Ho iniziato a considerarmi quella che non doveva dare problemi. Vedevo ciò che stava attraversando mio fratello e pensavo che per i miei genitori sarebbe stato troppo avere due figli bisognosi contemporaneamente di attenzione e di aiuto. Così ho imparato a non chiedere.
Mi sono costruita quasi inconsapevolmente un ruolo: dovevo essere quella che stava bene, quella che riusciva a cavarsela da sola, quella della quale non era necessario preoccuparsi. Ma crescere in questo modo significa anche imparare a nascondere le proprie fragilità.
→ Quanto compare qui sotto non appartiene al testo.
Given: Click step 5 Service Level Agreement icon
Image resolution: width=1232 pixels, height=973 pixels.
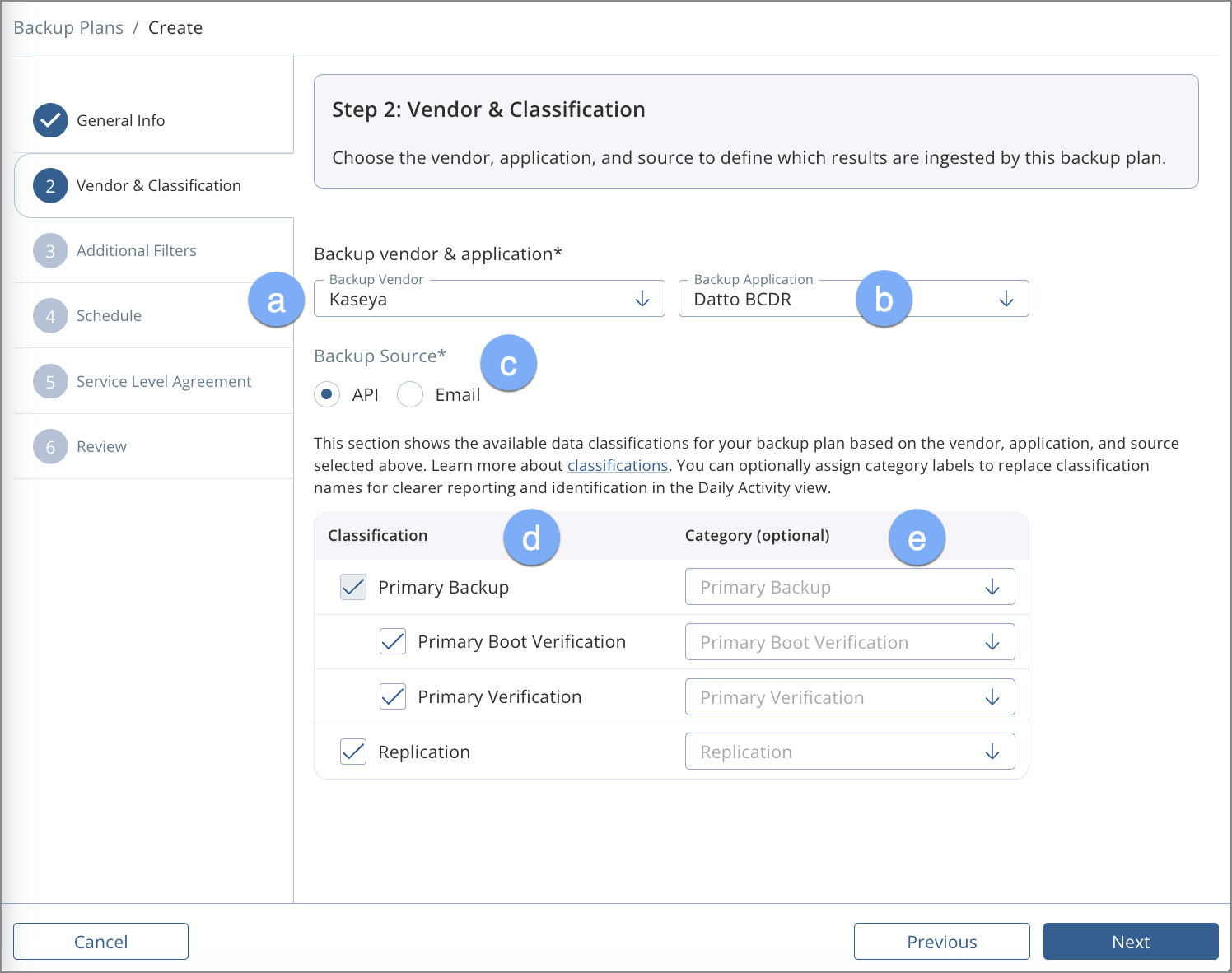Looking at the screenshot, I should point(50,382).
Nella mia famiglia siamo sempre stati molto riservati. I miei genitori hanno cercato di proteggere la nostra vita privata e di non condividere ciò che accadeva dentro casa. Poi mio fratello ha fatto qualcosa di completamente diverso: ha deciso di raccontare pubblicamente le proprie difficoltà, parlando della dipendenza, della salute mentale, degli attacchi di panico, dell’ansia e del desiderio di trovare modi più sani per affrontare ciò che stava vivendo.
Vederlo esporsi così mi ha insegnato qualcosa sulla vulnerabilità. In un certo senso, mio fratello è diventato un maestro per tutti noi, scegliendo di mostrarsi semplicemente per quello che è: umano.
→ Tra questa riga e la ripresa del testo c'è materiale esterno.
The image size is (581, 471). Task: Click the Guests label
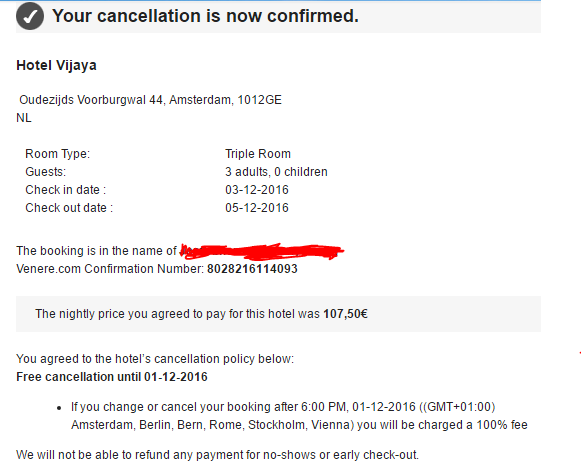click(x=46, y=172)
Ho capito che esiste un limite a quanto possiamo nascondere al mondo. Cercare continuamente di mettere un coperchio sopra qualcosa può far sentire la persona che sta soffrendo come se ci vergognassimo di lei.
Forse essere forti non significa essere quelli che non hanno mai bisogno di niente. E forse chiedere aiuto non significa diventare un problema per le persone che amiamo.
La storia di mio fratello ha cambiato gli equilibri della nostra famiglia, ma ha cambiato anche il mio modo di guardare alla fragilità. Oggi so che alcune cose non hanno bisogno di essere nascoste: hanno bisogno di essere ascoltate.”